ENGLEWOOD, Colo. — There’s no question the Denver Broncos are struggling mightily, as they currently ride a seven-game losing streak. Coincidentally, their next opponent is nearly in the same boat.

The 4-7 Miami Dolphins have dropped their last five games, taking them from playoff contenders to top-10, maybe even top-5 pick contenders in April’s draft, much like the Broncos.

While this Week 13 matchup will likely have little to do with this year, it could have a major impact in where the two teams end up fighting for draft position next year. Here’s how the Broncos could win, or lose, the game on Sunday.


There’s no doubt that Jarvis Landry is the Dolphins No. 1 receiver no matter what quarterback is in the game—although this week it will be Broncos’ former quarterback, Jay Cutler—as he leads the team in targets (117), receptions (75) and receiving yards (637).

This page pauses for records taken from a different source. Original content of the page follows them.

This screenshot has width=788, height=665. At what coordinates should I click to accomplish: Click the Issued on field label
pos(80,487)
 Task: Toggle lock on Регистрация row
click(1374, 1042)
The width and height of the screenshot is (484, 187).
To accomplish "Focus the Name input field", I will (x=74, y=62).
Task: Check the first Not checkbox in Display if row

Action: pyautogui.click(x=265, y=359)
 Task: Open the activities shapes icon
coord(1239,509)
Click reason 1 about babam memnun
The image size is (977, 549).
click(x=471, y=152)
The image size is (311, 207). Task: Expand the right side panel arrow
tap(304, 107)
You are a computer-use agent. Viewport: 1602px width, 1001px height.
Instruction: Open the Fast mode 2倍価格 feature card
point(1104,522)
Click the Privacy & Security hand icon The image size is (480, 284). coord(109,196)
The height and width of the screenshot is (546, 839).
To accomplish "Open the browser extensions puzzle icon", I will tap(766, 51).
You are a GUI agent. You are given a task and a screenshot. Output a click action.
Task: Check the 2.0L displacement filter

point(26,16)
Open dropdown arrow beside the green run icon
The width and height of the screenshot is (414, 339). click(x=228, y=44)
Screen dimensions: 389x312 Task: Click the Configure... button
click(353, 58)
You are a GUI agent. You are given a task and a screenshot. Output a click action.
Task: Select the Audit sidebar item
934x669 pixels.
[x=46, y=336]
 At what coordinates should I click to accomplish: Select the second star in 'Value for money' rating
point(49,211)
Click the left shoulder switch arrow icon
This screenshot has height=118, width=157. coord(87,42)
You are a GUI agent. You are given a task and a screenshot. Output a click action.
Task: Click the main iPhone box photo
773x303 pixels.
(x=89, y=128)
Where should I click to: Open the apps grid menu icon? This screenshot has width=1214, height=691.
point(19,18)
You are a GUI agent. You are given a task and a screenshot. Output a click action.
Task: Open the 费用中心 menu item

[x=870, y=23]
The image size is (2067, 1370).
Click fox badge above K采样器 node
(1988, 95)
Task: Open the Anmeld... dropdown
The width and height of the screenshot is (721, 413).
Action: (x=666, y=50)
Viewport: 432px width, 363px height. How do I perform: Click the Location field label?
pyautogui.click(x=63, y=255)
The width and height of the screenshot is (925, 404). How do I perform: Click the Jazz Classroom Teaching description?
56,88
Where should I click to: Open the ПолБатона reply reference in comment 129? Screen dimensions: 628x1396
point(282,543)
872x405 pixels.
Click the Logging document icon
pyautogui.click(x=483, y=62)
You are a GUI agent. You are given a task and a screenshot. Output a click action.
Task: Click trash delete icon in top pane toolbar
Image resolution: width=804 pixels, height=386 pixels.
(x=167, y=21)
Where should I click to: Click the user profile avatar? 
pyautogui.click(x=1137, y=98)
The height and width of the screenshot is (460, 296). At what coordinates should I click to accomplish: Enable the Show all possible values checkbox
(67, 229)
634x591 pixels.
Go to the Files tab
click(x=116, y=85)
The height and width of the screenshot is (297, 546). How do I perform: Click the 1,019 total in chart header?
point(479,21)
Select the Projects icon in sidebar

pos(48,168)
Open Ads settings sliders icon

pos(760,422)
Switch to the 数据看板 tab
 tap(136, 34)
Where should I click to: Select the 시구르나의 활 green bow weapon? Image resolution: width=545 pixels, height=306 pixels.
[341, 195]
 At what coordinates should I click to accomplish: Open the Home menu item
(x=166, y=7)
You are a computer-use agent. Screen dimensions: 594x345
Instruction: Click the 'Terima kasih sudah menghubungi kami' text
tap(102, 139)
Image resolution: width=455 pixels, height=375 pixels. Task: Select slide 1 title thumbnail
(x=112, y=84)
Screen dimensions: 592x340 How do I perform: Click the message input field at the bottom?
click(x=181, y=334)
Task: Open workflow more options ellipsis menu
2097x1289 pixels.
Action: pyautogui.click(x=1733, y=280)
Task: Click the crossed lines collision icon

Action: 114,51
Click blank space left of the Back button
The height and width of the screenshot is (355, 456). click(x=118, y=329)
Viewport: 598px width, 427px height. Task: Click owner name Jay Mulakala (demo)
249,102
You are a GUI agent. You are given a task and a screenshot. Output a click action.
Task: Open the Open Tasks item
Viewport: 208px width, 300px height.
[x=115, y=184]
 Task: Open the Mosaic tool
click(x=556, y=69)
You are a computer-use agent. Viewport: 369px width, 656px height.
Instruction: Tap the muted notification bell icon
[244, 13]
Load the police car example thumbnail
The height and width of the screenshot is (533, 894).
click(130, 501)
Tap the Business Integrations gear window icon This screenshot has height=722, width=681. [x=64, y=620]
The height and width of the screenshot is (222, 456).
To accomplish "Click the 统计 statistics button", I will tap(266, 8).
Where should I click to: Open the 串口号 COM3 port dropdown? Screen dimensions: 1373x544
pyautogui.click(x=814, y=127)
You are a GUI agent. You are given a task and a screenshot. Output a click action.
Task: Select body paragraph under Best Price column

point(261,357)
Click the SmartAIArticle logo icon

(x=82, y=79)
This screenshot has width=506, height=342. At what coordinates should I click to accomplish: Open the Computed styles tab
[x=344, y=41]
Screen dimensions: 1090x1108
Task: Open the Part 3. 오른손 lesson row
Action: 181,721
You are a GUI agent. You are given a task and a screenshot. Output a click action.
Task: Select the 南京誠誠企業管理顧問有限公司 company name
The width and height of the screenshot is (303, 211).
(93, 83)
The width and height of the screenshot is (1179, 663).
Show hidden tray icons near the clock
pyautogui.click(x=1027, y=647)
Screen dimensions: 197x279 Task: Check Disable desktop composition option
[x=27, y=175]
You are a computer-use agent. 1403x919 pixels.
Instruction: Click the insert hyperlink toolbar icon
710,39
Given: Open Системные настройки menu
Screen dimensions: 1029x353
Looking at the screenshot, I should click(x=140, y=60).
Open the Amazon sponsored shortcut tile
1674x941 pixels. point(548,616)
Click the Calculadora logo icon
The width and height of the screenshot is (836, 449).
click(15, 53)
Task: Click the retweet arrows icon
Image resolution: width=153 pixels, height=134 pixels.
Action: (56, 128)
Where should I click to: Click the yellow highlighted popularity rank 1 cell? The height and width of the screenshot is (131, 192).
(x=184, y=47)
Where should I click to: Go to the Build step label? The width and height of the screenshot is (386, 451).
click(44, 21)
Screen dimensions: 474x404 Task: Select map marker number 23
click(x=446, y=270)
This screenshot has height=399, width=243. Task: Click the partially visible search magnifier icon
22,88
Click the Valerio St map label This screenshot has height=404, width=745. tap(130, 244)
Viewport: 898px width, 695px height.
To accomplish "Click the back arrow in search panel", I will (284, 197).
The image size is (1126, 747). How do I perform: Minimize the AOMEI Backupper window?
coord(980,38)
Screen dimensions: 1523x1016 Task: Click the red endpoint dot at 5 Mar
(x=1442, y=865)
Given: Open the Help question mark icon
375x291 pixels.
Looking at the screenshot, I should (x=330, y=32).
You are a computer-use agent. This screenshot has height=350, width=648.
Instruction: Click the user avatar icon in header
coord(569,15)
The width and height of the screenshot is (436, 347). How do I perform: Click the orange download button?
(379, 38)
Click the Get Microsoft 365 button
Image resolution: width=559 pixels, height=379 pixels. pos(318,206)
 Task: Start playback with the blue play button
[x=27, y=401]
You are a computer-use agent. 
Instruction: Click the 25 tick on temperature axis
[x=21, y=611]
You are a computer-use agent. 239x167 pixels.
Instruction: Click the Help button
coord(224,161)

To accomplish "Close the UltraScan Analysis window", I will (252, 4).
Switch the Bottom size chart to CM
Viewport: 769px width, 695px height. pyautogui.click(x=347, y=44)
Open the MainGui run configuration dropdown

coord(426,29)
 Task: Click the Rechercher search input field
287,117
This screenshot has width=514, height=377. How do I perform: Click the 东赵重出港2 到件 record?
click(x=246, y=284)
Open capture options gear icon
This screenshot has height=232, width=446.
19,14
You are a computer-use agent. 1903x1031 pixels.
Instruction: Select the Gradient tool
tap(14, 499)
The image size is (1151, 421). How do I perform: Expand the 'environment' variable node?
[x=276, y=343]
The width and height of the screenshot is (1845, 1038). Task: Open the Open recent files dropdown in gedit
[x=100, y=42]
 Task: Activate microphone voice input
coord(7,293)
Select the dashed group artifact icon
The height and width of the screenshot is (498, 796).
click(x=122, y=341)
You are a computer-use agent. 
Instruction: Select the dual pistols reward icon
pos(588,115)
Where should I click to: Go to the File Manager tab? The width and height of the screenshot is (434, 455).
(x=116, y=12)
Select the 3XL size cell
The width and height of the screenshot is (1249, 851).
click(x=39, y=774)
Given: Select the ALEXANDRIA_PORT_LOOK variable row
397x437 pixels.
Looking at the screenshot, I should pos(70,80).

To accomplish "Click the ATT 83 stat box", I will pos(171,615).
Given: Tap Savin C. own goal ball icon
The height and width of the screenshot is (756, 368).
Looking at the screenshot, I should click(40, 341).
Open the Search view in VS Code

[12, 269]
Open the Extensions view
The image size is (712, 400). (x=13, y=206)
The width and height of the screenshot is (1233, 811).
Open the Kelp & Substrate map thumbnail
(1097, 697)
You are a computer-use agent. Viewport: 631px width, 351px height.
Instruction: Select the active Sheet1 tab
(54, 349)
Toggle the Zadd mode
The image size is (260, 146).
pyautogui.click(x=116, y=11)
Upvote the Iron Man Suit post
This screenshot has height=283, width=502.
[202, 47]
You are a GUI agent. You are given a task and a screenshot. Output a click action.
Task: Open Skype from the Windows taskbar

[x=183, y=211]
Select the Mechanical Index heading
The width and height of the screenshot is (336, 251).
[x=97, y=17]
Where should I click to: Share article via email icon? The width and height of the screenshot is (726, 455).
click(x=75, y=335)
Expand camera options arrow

His success directly correlates with the success of the Dolphins, too. In fact, he only needs to have minimal success for his team to win. When Landry has 44 or more receiving yards, the Dolphins are 4-3. However, when he doesn’t, they are 0-4.

On the season, he averages over 57.9 receiving yards per game, but he’s had two 90-plus yard receiving games to skew that number.

Based off this and this alone, Chris Harris Jr. and the rest of the depleted “No Fly Zone”—as Aqib Talib will miss the game due to suspension—will go a long way in determining the outcome of Sunday’s matchup.


The book on beating the Dolphins is simple: score at least 20 points.

When Miami has allowed opposing teams to score 20 points or more, they are a dreadful 1-7. However, when they hold teams to under 20 points, they are 3-0.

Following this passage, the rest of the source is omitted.